8. The composite cable as claimed in claim 1, wherein an operational temperature range is -90 to +990 degree Celsius.

9. The composite cable as claimed in claim 1 has an operating voltage of 48V DC.

10. The composite cable as claimed in claim 1 further comprising a metallic shield layer.

11. The composite cable as claimed in claim 1 is a flame retardant cable.

12. A composite cable comprising:
a circular central strength member (10), wherein said circular strength member (10) is a non-metallic anti-buckling fiber reinforce plastic;
one or more optical fiber sub groups (9) and one or more insulated metallic conductor sub groups (8) stranded around said circular strength member (10), wherein said one or more optical fiber sub groups (9) and said one or more insulated metallic conductor sub groups (8) are located near an outer periphery of the composite cable, wherein each optical fiber sub group of said one or more optical fiber sub groups (9) have one or more colored fibers;
a sheath enveloping said one or more optical fiber sub groups (9) and said one or more insulated metallic conductor sub groups (8).

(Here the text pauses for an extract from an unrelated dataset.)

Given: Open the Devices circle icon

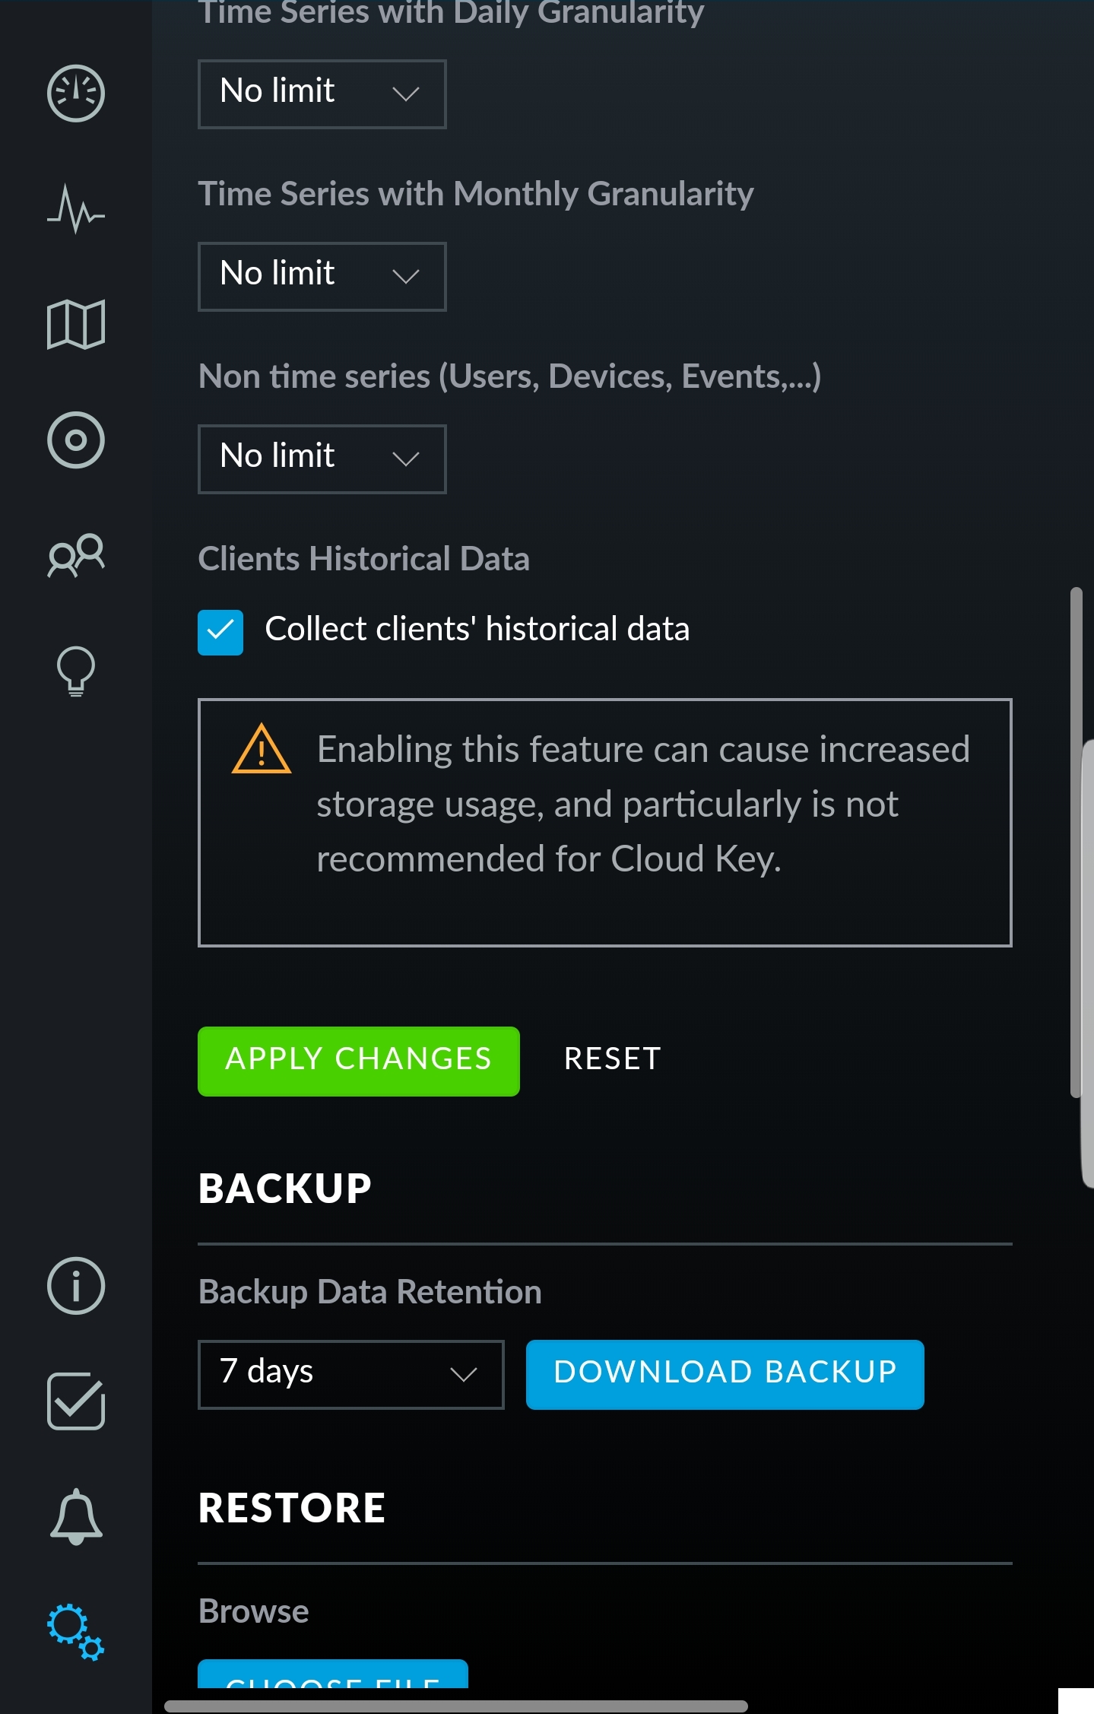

13. The composite cable as claimed in claim 12 further comprising a jelly, wherein said jelly is filled between one or more optical fiber sub groups (9) and one or more insulated metallic conductor sub groups (8).

14. The composite cable as claimed in claim 12 further comprising a layer of tape (7).

15. The composite cable as claimed in claim 12, wherein said one or more insulated metallic conductor sub groups (8) has one or more conductors, wherein each conductor of said one or more conductors is colored.

16. The composite cable as claimed in claim 12, wherein said one or more insulated metallic conductor sub groups (8) are colored.

17. The composite cable as claimed in claim 12, wherein said one or more optical fiber sub groups (9) comprises one or more buffer tubes, wherein each buffer tube of said one or more buffer tubes have one or more optical fibers, wherein said one or more buffer tubes has jelly.

18. The composite cable as claimed in claim 12, wherein the composite cable has a permanent bending radius of 20D.

19. The composite cable as claimed in claimed 12 is suitable for underground installation.

20. The composite cable as claimed in claim 12 further comprising a jacket, wherein said jacket is made of one or a high density poly-ethylene (HDPE), a medium density poly-ethylene (MDPE), PVC, LSZH, thermoplastics and nylon.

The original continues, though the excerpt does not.